The PSP ran several candidates for the Chamber of Deputies in the 12 May 1946 parliamentary election, including the party's entire executive consisting of Hudicourt, Charlier, Sam, Georges Rigaud, and René Salomon. Rigaud was the PSP's nominee for president, who was at the time elected by the Senate. In the run-up to the election, the PCH derided the PSP as fake leftists who avoided discussions of race because mulattos made up a majority of its membership and the entirety of its leadership. Although the PSP was ostensibly a communist party, Hudicourt had previously expressed his ideological flexibility and renounced communism (although likely under duress) during his trials in the 1930s.

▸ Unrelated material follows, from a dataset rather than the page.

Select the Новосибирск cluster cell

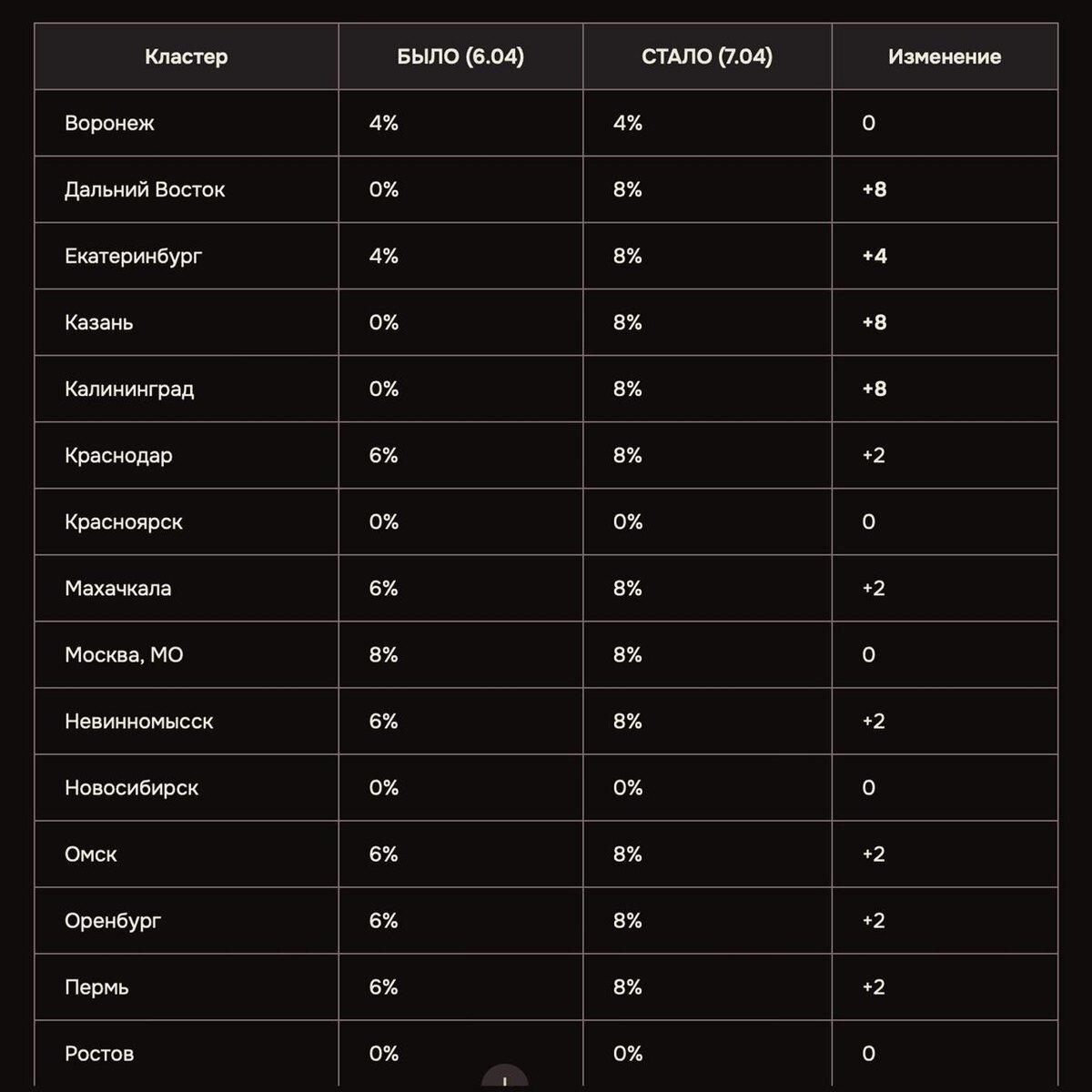pyautogui.click(x=131, y=787)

Aside from the PSP and PCH, two other parties competed for the leftist vote: the Haitian Socialist Party (PSH) and the Maoist Communist Party (PCM). As a result of their disunity, Haiti's leftist parties lost the election to the noiristes, whose rhetoric focused on black emancipation from mulatto minority rule. Conceding that it was unlikely Rigaud, a mulatto, would win the presidential vote amid the political climate at the time, the PSP decided to instead throw its support behind Edgar Néré Numa, a black conservative representing Les Cayes. Although Numa was not a socialist, the PSP officially supported him because he was a Haitian nationalist whose goals aligned with some of the party's. He also had no direct ties to the noiristes, and was therefore viewed by the PSP as a realistic alternative. The PSP's opponents accused the party of attempting politique de doublure, with Numa as the public-facing black candidate and the mulatto leadership of the PSP pulling the strings behind the scenes.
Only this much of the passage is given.